◆ Source text
§
This is why I was so confused about my type for so long. I can easily express my feelings, and it's not a problem at all. Sometimes it's even hard to make objective decisions because my feelings are so strong.


----------



## pretyhowtown (May 1, 2010)

There are too many feelings occurring at one time...and getting the description precisely right is terribly difficult. I usually have to link what I'm saying with a physical sensation to feel like I've gotten my point across.


----------



## Ayia (Feb 27, 2012)

I can't even explain my thoughts... fi sucks sometimes.


----------



## The Great One (Apr 19, 2010)

The King Of Dreams said:


> Yeah, Fi is difficult for me to explain. It takes me like 100 years to explain it right.


One ENFP recently tried to explain it to me, and he sounded like cryptic and medieval. I'm like, "Wtf are you talkin about dude?"


----------



## Eric B (Jun 18, 2010)

The Great One said:


> This is why I was so confused about my type for so long. I can easily express my feelings, and it's not a problem at all. Sometimes it's even hard to make objective decisions because my feelings are so strong.


Having a Feeling _preference_ entails being in more conscious control over the feelings. If you feel like they're getting in the way of Thinking (i.e. "objective decisions"), then it doesn't mean Feeling is preferred; but rather, more likely, it's less mature, from being unpreferred.


----------



## The Great One (Apr 19, 2010)

Eric B said:


> Having a Feeling _preference_ entails being in more conscious control over the feelings. If you feel like they're getting in the way of Thinking (i.e. "objective decisions"), then it doesn't mean Feeling is preferred; but rather, more likely, it's less mature, from being unpreferred.


In other words, it means I'm in an Ne<Fe loop with an under-developed Ti?


----------



## amatsuki (Apr 17, 2012)

It's because no one will understand the feeling, or they are unlikely to. There's a sense of time and place to what I feel, and it's combined with past experiences as well as physical feeling. Some feelings are almost holy, and I just find that no matter how I try to describe it, no one will understand the extent of it.

It's very frustrating


----------



## Knight_In_Rags (Mar 11, 2012)

The Great One said:


> Being an ENTP with a heavy Fe, I can ALWAYS put my feelings into words. However, it seems that a lot of Fi users can't. Can someone explain this to me?
§
◆ Information provided
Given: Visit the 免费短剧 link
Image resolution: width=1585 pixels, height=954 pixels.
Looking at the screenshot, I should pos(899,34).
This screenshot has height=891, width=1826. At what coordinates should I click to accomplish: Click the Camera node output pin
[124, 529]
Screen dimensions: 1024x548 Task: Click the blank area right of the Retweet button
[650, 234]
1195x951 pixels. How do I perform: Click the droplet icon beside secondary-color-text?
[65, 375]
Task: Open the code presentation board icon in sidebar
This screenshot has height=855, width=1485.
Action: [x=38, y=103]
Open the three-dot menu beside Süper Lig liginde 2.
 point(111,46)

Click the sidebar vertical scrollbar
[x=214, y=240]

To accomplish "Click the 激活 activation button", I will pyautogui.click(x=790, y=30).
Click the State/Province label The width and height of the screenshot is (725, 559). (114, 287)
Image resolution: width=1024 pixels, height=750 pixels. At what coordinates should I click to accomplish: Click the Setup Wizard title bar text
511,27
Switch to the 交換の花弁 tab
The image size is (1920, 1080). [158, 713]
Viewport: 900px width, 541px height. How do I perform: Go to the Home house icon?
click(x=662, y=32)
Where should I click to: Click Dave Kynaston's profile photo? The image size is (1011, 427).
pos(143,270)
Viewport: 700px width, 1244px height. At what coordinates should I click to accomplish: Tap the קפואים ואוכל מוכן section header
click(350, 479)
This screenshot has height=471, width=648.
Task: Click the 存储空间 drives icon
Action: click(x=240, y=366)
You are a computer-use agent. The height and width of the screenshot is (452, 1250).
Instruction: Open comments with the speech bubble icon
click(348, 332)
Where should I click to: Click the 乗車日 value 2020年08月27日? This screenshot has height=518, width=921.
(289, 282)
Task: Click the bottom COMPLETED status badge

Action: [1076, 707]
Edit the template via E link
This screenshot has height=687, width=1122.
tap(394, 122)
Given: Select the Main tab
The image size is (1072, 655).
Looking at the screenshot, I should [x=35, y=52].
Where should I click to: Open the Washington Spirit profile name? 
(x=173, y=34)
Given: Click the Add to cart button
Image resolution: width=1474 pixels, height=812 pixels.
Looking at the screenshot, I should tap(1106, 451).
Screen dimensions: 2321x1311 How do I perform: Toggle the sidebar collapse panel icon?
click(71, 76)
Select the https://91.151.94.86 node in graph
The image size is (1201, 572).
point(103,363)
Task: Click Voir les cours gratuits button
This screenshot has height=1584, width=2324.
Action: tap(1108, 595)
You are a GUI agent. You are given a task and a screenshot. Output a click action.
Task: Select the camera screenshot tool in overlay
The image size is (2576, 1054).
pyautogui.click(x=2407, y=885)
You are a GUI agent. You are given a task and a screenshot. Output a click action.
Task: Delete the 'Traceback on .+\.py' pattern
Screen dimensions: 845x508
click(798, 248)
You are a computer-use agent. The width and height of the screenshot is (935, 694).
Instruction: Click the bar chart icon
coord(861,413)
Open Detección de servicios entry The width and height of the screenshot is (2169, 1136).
§
◆ Work to complete
- a) Reproduce the part of the forum thread on putting feelings into words starting at "It's very frustrating" and ending at "this to me?".
- b) In the forum thread on putting feelings into words, what does pretyhowtown usually have to link their words with to feel the point got across?
- c) Pick up the forum thread on putting feelings into words after its final sentence and carry it on.

◆ Replies
- a)
It's very frustrating


----------



## Knight_In_Rags (Mar 11, 2012)

The Great One said:


> Being an ENTP with a heavy Fe, I can ALWAYS put my feelings into words. However, it seems that a lot of Fi users can't. Can someone explain this to me?

- b) A physical sensation.

- c)
_"Fi types are very close to their inner feelings, understand them, yet the objectivity of language prevents them from expressing this portion of their being"_ —@Psilo


----------



## lactosecat (May 29, 2011)

See, I never tell anybody about my feelings because 1) I don't know how to perfectly say it in words, 2) it's just plain awkward and dangerous to do so. I mean, I can feel the emotions heavily but when it comes to expressing them, I feel like words aren't really enough?


----------



## Xiong Mao (Apr 19, 2012)

Because the current system of language is not nearly as expansive and sophisticated enough for us to choose the words we need to properly express our complex Fi.


----------



## Xiong Mao (Apr 19, 2012)

Knight_In_Rags said:


> _"Fi types are very close to their inner feelings, understand them, yet the objectivity of language prevents them from expressing this portion of their being"_ —@_Psilo_


Well put. :wink:


----------



## MuChApArAdOx (Jan 24, 2011)

INTJ_Eagle said:


> Because the current system of language is not nearly as expansive and sophisticated enough for us to choose the words we need to properly express our complex Fi.


Well put


----------



## The Great One (Apr 19, 2010)

Knight_In_Rags said:


> _"Fi types are very close to their inner feelings, understand them, yet the objectivity of language prevents them from expressing this portion of their being"_ —@Psilo


Wait, how is language objective?


----------



## Impact Calculus (Mar 29, 2012)

The Great One said:


> Wait, how is language objective?


The language itself is more of an outward criteria, so there is no real emotion tied into it, besides what you may or may not be trying to describe. Carl Jung notes that the introverted functions do not blend well with things that are outwardly objective because they are more of an unconscious consideration than of those with extroverted of that function. The posts above are true, also noting that people who are articulate in their feelings will be more likely to be less articulate of their thoughts for the same reason.


Edit:

The word fun is objective.

What the word fun means to you is subjective.


----------



## The Great One (Apr 19, 2010)

@Impact Calculus

Thank you for the imput. It's just that's hard for me to comprehend a world where I can not put things into words, flow charts, graphs, or some other type of explainable system.


----------



## Inguz (Mar 10, 2012)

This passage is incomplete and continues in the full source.